According to him, the discrepancy arose between the manually produced report which was in his possession and the electronic version which was being projected on the screen.

It was gathered that there was drama on Monday evening at the National Collation Centre in Abuja, when Soremekun, International Relations scholar and Vice Chancellor of Federal University, Oye-Ekiti, found it difficult to match figures of results that have been declared.

After giving wrong figures, the chairman of the Independent National Electoral Commission, Prof. Mahmood Yakubu, ordered that he should tidy up the results and come back for representation after the use of ruler was not useful.

But Soremekun, former Head, Department of International Relations at the Obafemi Awolowo University, Ile-Ife, told journalists that he would not blame anybody for such errors.

He said, “I think there was a discrepancy between the manually produced report which was in my possession and the electronic version which was being projected on the screen. As I read, the audience was able to see this contradiction and of course, they reacted, and they are right to have reacted.

“When this happened once and twice, we had to then go back to, as it were, retool.
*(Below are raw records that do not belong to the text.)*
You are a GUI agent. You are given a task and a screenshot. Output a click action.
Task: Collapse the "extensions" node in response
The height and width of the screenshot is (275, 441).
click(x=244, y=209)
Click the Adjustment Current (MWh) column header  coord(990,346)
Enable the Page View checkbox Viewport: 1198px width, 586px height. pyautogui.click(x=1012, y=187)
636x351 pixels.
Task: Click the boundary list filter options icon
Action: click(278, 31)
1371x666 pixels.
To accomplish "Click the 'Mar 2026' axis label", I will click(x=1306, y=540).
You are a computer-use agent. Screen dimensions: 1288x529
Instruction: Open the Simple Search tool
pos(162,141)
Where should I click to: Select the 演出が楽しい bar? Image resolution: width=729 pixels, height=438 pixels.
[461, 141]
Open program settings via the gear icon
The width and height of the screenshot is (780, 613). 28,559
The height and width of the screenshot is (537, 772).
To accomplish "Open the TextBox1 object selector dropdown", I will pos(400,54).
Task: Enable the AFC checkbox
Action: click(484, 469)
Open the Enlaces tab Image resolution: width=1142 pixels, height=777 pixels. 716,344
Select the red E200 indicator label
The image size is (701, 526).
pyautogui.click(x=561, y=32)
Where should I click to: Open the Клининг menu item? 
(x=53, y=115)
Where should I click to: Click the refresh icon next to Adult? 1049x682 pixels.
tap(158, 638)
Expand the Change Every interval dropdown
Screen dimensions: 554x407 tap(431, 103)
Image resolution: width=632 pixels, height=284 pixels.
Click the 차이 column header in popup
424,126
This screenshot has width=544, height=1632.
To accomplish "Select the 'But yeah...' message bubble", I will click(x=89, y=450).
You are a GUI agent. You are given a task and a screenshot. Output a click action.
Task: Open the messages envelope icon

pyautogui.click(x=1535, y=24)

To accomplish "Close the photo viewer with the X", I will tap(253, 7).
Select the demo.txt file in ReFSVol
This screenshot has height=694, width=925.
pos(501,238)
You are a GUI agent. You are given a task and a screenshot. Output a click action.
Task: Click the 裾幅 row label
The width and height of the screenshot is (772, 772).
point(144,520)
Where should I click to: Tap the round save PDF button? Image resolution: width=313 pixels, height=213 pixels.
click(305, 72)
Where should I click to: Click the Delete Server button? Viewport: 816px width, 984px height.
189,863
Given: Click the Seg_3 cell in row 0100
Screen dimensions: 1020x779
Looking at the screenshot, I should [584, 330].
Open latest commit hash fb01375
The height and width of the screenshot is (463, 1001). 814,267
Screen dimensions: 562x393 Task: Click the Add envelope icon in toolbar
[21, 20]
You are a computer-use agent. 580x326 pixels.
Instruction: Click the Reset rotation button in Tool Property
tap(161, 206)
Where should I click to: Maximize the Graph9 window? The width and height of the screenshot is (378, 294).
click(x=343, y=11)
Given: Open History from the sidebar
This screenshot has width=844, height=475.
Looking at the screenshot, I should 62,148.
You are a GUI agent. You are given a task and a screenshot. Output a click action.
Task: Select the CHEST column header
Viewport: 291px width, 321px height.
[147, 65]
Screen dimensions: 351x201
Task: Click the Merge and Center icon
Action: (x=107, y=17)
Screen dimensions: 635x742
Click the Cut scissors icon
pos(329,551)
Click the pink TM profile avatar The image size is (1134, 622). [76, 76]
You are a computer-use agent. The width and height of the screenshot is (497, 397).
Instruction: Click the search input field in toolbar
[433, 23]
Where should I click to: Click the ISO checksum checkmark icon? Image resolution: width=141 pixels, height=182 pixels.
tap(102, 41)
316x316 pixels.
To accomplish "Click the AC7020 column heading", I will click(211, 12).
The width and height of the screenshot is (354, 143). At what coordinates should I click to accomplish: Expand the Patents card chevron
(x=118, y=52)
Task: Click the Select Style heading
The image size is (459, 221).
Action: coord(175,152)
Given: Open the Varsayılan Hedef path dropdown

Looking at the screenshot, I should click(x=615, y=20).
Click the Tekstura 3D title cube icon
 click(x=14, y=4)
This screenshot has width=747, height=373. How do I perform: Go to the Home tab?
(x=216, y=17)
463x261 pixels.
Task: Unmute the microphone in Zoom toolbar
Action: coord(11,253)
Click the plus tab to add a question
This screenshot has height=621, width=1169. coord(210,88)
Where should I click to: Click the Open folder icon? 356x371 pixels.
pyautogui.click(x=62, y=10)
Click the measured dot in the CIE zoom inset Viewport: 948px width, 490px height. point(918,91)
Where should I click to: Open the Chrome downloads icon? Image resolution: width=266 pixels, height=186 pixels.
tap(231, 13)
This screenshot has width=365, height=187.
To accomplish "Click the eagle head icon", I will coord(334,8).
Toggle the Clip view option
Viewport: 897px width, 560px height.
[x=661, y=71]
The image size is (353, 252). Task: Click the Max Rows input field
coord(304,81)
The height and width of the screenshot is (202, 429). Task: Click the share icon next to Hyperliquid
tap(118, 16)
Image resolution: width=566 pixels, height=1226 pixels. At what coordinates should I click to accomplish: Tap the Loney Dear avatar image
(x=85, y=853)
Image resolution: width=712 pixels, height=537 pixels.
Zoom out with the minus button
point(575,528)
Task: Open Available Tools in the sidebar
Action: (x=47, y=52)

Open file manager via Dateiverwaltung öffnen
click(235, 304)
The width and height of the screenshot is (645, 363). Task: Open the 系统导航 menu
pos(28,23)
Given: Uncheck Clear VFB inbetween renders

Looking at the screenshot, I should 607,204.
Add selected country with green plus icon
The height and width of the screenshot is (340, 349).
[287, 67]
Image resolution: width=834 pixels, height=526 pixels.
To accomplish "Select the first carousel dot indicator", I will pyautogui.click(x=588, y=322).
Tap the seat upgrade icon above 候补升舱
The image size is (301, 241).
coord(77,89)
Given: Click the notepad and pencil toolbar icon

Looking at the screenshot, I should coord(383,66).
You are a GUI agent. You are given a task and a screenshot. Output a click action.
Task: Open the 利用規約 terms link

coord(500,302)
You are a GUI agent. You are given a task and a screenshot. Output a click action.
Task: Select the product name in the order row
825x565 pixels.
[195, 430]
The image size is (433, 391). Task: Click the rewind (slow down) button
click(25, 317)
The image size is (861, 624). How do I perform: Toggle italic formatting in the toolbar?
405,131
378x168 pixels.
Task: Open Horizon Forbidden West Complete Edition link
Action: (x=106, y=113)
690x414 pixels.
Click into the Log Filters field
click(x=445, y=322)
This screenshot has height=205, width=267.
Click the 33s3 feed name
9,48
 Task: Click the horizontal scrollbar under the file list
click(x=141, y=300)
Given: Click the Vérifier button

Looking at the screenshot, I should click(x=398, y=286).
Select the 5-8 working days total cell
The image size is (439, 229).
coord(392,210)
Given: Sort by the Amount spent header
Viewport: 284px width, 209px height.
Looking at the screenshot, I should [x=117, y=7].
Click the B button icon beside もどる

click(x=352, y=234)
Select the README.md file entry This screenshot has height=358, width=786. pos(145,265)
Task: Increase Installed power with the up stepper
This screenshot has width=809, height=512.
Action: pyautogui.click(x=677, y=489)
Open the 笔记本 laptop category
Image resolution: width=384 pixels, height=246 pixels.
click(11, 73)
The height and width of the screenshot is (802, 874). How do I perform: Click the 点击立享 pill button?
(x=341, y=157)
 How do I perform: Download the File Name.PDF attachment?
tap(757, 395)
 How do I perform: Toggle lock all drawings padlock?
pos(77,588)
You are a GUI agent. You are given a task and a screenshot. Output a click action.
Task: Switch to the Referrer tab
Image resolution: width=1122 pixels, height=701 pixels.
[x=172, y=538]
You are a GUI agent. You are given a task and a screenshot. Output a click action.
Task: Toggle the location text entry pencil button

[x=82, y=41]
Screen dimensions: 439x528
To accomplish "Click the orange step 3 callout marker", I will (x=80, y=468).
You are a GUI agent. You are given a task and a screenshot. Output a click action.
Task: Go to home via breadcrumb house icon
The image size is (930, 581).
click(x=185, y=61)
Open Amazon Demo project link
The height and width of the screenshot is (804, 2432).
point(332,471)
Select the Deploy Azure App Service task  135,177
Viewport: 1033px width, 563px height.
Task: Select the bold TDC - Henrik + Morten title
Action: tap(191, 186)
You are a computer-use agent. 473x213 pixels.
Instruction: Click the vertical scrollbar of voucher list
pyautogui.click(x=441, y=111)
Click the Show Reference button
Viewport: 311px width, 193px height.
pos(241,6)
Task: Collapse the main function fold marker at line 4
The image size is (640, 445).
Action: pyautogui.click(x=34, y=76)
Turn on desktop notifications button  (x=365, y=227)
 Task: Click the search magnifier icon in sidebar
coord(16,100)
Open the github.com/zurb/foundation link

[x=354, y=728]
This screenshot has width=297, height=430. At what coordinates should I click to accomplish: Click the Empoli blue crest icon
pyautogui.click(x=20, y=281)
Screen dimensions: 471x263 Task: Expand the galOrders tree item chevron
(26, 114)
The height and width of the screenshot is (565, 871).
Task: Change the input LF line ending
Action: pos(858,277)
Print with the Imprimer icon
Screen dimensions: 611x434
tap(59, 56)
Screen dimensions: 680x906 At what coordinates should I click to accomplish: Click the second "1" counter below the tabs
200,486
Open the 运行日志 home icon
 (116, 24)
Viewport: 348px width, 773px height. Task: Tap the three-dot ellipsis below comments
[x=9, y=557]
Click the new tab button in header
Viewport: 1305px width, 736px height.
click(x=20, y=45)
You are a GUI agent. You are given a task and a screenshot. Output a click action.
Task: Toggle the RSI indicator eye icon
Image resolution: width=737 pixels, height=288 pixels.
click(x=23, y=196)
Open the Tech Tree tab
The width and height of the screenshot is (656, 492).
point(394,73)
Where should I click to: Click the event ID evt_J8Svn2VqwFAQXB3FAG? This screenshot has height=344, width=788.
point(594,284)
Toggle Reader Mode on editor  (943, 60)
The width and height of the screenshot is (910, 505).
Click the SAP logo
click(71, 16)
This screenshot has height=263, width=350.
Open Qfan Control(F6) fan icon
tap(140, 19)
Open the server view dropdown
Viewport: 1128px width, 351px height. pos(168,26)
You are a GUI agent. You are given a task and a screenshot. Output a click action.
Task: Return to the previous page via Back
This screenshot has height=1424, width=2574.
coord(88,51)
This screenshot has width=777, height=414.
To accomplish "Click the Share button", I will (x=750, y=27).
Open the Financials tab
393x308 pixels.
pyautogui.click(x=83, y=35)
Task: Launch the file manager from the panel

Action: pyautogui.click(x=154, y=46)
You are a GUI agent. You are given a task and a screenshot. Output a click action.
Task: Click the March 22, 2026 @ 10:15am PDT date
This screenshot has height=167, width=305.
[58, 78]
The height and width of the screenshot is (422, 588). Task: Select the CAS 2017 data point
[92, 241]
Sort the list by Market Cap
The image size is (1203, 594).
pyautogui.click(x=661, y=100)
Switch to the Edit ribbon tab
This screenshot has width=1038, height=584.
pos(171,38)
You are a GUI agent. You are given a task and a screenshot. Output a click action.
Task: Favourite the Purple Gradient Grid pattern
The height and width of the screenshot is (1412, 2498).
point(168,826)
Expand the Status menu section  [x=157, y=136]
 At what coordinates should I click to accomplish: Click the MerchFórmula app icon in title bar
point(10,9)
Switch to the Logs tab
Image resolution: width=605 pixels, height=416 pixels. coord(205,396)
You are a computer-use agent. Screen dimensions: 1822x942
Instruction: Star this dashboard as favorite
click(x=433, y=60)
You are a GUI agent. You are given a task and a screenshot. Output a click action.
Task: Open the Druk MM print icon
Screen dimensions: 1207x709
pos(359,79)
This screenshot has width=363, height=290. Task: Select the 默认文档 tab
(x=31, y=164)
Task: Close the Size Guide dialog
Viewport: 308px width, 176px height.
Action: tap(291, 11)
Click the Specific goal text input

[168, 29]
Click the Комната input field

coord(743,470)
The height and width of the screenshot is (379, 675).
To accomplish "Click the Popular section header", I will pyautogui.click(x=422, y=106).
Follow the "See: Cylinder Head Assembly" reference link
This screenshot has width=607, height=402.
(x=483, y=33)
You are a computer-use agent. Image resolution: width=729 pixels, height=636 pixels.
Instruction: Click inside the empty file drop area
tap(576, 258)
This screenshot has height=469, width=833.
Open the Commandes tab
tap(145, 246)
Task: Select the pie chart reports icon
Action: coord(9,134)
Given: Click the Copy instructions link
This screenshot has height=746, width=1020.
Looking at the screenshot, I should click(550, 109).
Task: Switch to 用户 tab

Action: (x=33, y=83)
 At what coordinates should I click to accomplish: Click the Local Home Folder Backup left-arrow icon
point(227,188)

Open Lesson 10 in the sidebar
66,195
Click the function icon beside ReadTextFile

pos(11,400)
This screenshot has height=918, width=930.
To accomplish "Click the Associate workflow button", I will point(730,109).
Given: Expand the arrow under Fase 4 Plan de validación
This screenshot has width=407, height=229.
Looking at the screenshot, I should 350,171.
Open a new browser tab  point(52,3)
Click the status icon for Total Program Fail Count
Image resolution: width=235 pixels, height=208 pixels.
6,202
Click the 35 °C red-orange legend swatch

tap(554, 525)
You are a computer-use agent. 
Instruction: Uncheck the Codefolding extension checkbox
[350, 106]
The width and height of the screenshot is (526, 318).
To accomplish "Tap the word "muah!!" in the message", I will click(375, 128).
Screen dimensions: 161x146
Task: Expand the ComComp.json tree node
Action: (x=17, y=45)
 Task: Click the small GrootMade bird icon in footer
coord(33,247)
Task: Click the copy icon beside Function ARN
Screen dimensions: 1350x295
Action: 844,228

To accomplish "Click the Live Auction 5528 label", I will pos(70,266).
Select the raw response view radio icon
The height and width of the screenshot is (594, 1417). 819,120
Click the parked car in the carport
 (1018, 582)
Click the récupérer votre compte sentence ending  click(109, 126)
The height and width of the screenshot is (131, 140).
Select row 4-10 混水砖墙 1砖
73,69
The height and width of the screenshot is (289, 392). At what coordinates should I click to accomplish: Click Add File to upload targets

This retooling process took the form of robust interaction with relevant INEC staff. We then discovered that there was a transposition in the sense that there was a mix-up.

“The figures for one political party were given to the other, but in the context of the interaction with INEC staff, this transposition was corrected. By the time we corrected it, we were then able to, more or less get out of the situation.
I don’t want to blame anybody for this, so to that extent, I take responsibility.”

When asked if he does not believe that Nigerians are unnecessarily too critical, Soremekun said the questions they raised were an integral part of the nation’s democratic experience.

He said, “I don’t want to generalise because generalisations, by their very nature, are dangerous. I see it more as a questioning spirit on the part of Nigerians, the questions they raised is an integral part of our democratic experience.
“I can only say that individuals, including myself, should be less finicky and fastidious about certain things. I’ve said, I take responsibility and that says it all and captures the entire situation.”